Задание:
Перескажи покороче абзац со страницы ниже, который начинается словами «А тогда я вернулся в Москву». Главные факты должны остаться.

Страница:
+ + +
Я вдруг увидел среди остальных мальчика-афганца с интеллигентски-тонким и в то же время мужественным лицом, увидел, как его мать, еще не верящая, что он вернулся-таки из кошмара войны, украдкой вытирает счастливую слезу, и у самого у меня вдруг тоже перехватило горло...
К о м у в ы т р е з в ы е н у ж н ы?!
Кроме разве что самых близких.
“Может быть, разрешишь мне на лекциях... для убедительности, понимаешь... – подбирал слова Соколов, – говорить, что наши курсы прошли два московских писателя? Юрий Прокопьич, убежден, согласится... как – ты?” Тогда-то я и обнял его: да если это хоть чуть поможет родине отрезветь! Не знаю, что бы и отдал. А уж это-то!
Года через два или три мне позвонил старый друг Саша Никитин, известный журналист: “Пишу большую статью о том, как спивается наша матушка-Россия. О ленинградском клубе “Оптималист”. Вообще о трезвенном движении. Соколов сказал, что на тебя можно сослаться – это правда? Все-таки центральная газета, тираж у нас – вон!” Когда-то мы понимали друг дружку с полуслова, и я сказал: “Жила бы страна родная, Саня!”
К этому времени, правда, мы с Никитиным уже по-разному думали, как родной стране жить, как вообще – в ы ж и т ь. Но на этом нынче кто только не сойдется: такого тотального пьянства на Руси еще не было! Не только открытого, но всемерно поощряемого. Как бы освященного ярким и самоотверженным личным примером не кого-нибудь – самого г а р а н т а конституции, чьи незабвенные слова о том, что суверенитета надо брать кто сколько проглотит, больше всего именно к пойлу и отнеслись: который год все глотаем – от мала до велика. Что касается жестко поддержанных якобы “правовым” государством психологических установок на всеобщий разгул – что ж: если, выбирая гнусь из всех телеканалов, можно запросто открыть один полновесный мочеполовой – во главе, само собой, с кем-либо из членов телевизионной академии, ибо нормальный человек тут не справится, погибнет от рвоты, – точно так же есть возможность чуть ли не через верх, всклень наполнить другой канал нескончаемым потоком цивилизованного, из самых высокоразвитых стран, изысканного пития вперемешку с нашим родным “бухаловом”. Может, к этому когда-нибудь и придем? Когда телевизионных академиков станет у нас побольше.
А тогда я вернулся в Москву не то что вдохновленный – буквально потрясенный, поверьте! Радостное это, овеваемое счастливыми надеждами потрясение было настолько велико, что я отложил срочные дела и тут же вновь собрался в станицу. Спасибо нашему унылому, какими они почти все стали к этому времени, райкому: там меня поняли. Пообещали выделить в районном Доме культуры зал для занятий. Я то листал привезенные от Соколова его наработки и составлял конспект будущих своих лекций, то обходил предполагаемых своих слушателей. Не тут-то было!.. Гордые станичнички снисходительно усмехались: “А чего это я пойду на твои курсы? Тебе надо было, ты и поехал в Ленинград. А я захочу – сам завтра и сигареты выкину, и с бормотухой завяжу”.
+ + +
Собранные данные:

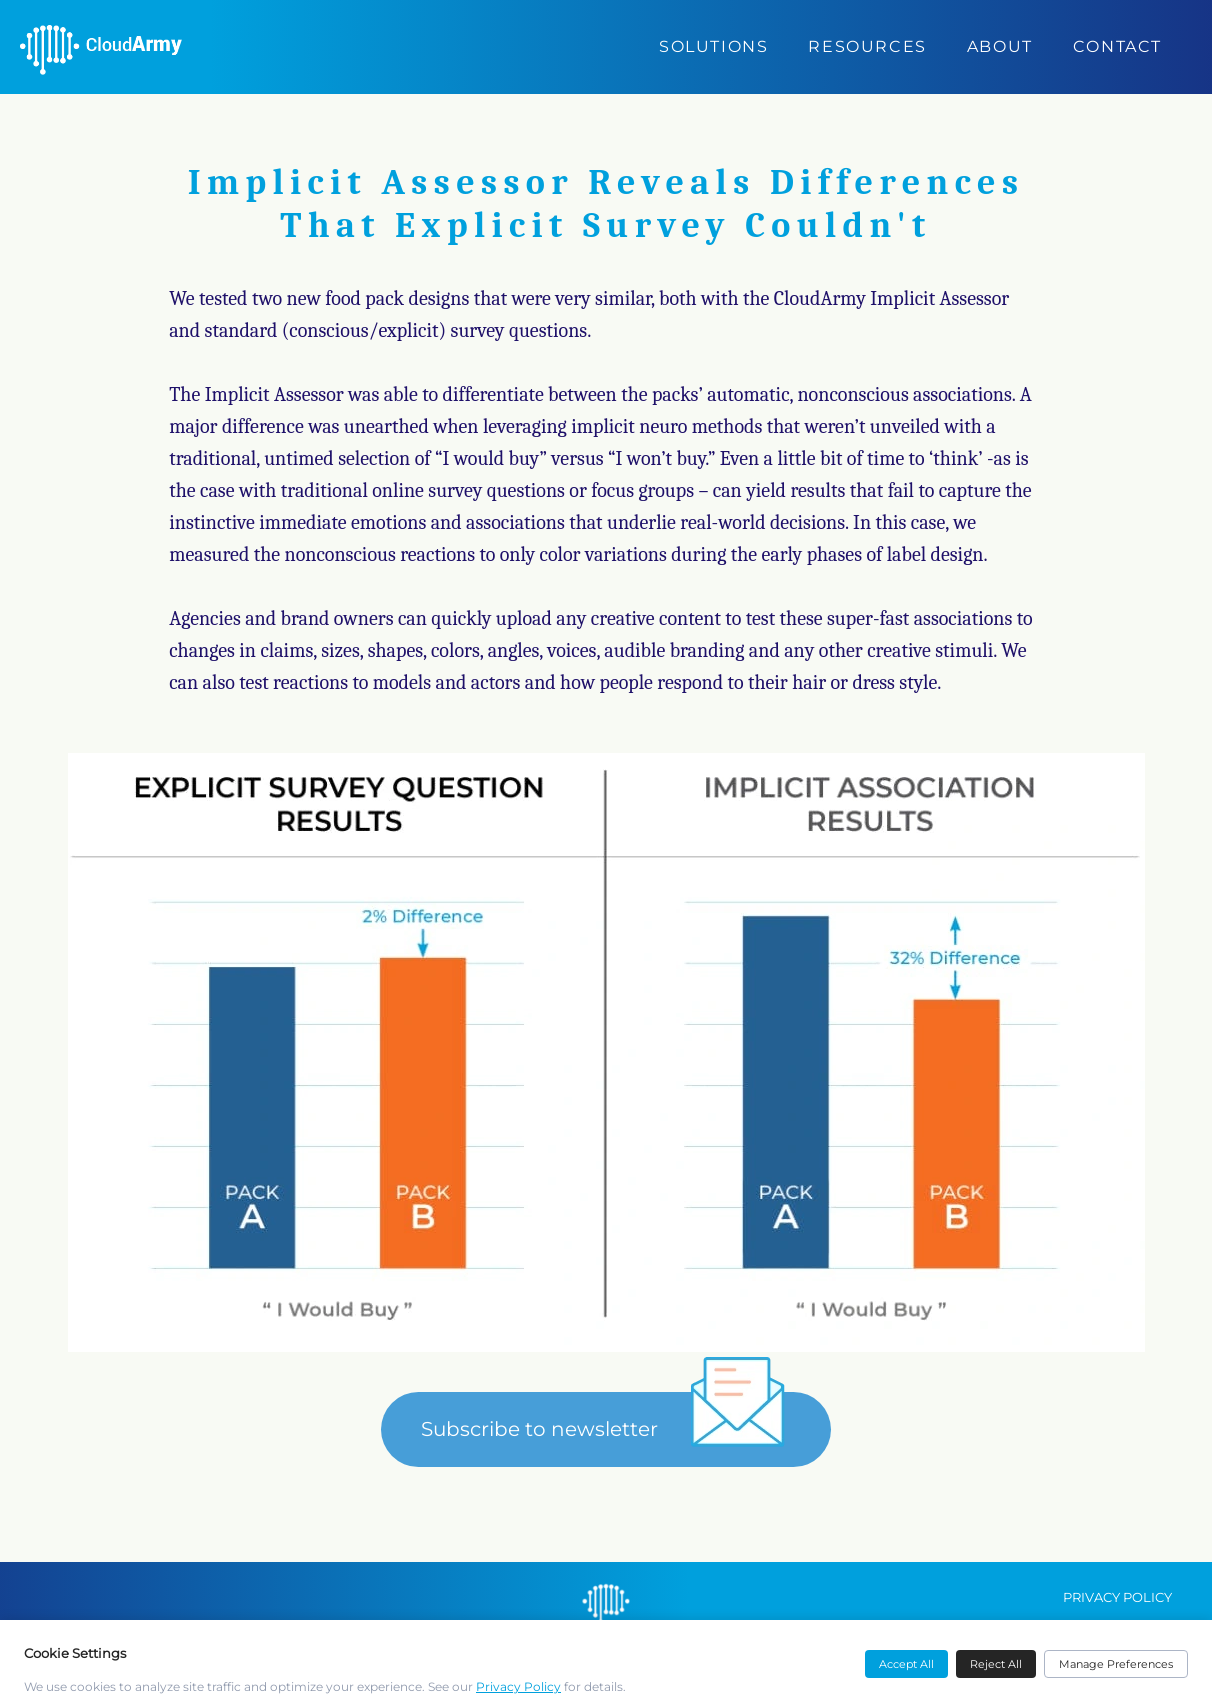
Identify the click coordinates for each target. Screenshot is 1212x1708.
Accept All (906, 1664)
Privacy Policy (518, 1686)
+ + +
Ответ:
Рассказчик вернулся в Москву потрясенным и полным надежд. Он отложил срочные дела и снова поехал в станицу. В райкоме его поняли и пообещали зал для занятий в районном Доме культуры. Он составлял конспект лекций по материалам Соколова и обходил будущих слушателей. Но станичники только снисходительно усмехались: если захотят, они и сами бросят курить и пить.